_WHAT IS REQUIRED_: If a line in the records below holds the word "agent", copy it.

_SOURCE DATA_:
┌────────
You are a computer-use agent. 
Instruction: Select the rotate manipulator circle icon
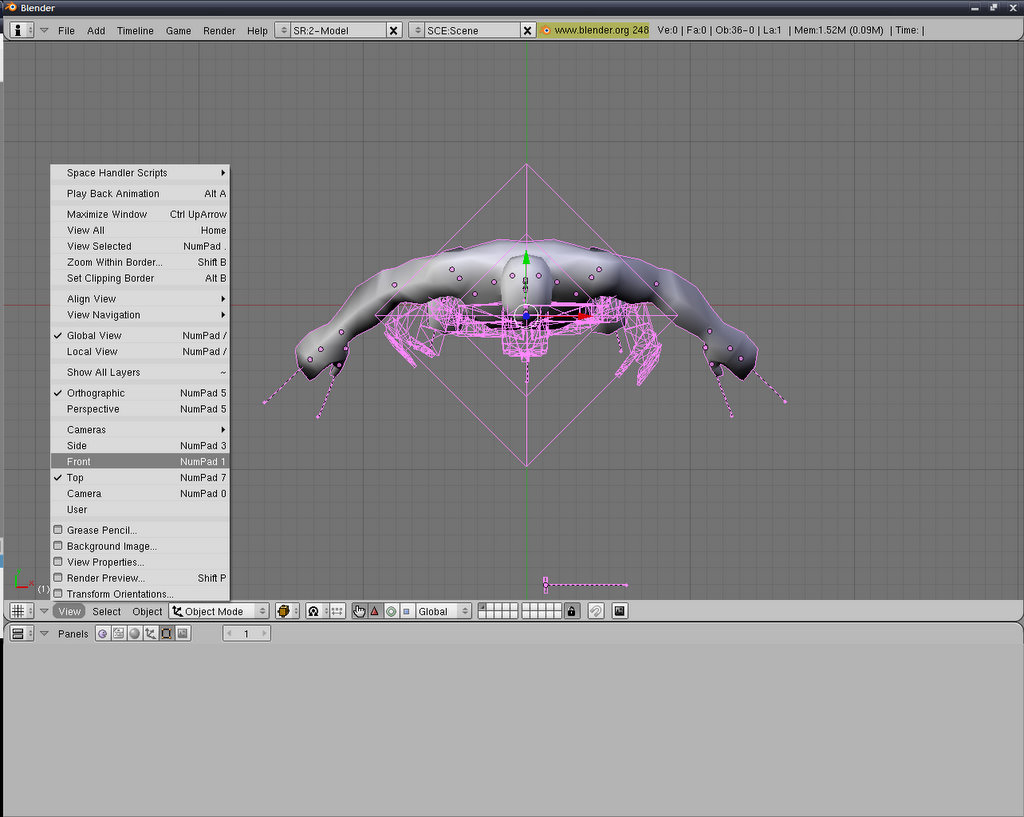click(x=391, y=611)
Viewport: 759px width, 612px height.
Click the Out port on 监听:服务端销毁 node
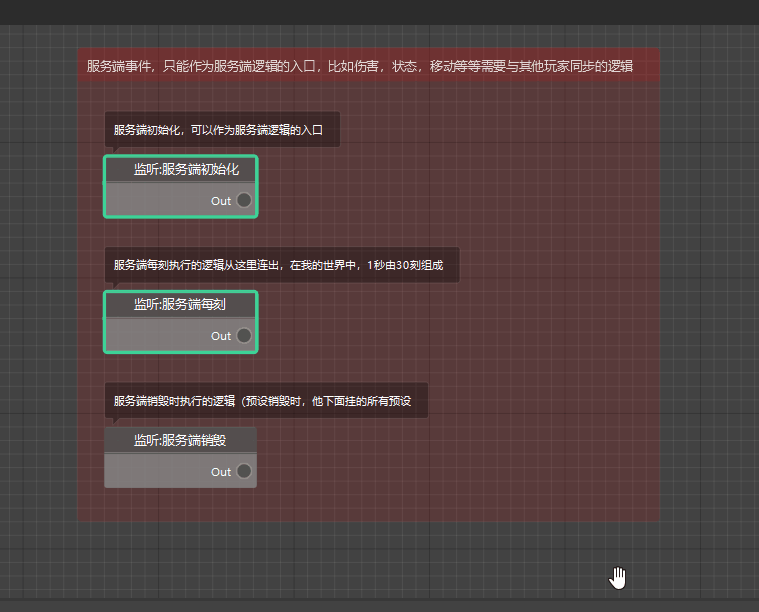coord(244,471)
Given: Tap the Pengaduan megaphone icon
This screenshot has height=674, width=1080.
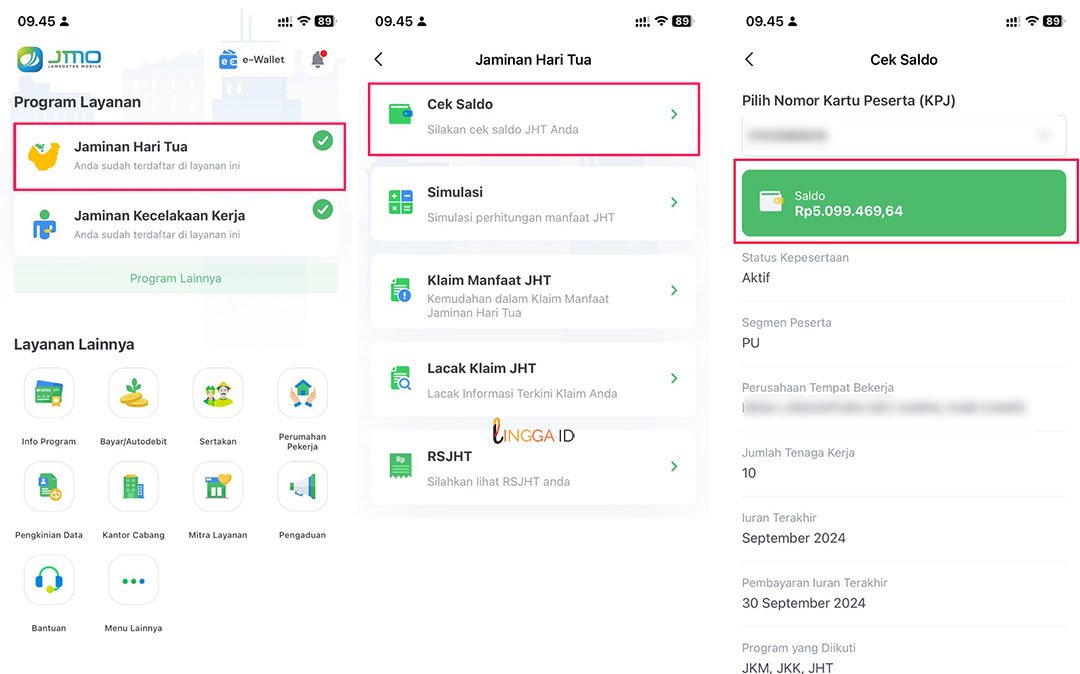Looking at the screenshot, I should [302, 487].
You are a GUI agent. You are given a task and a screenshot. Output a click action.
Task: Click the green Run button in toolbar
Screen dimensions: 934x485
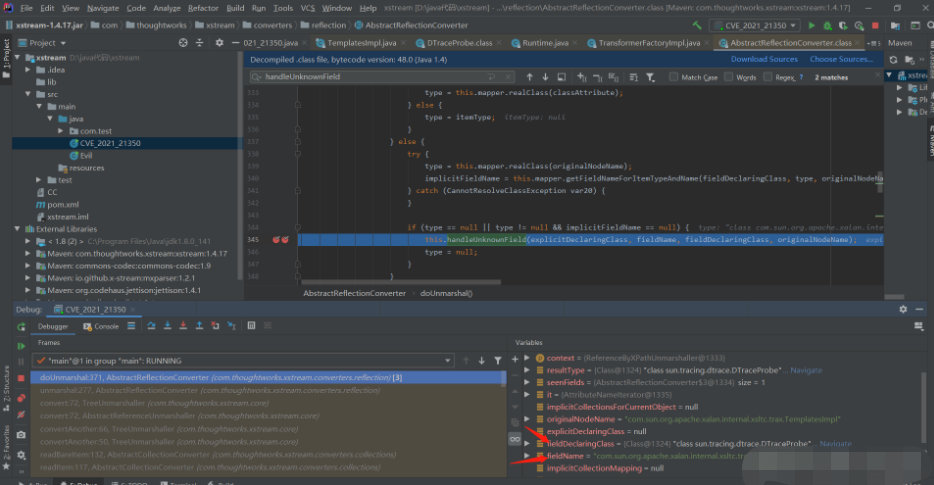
└────────
_YOUR RESPONSE_:
You are a computer-use agent. 
You are a GUI agent. You are given a task and a screenshot. Output a click action.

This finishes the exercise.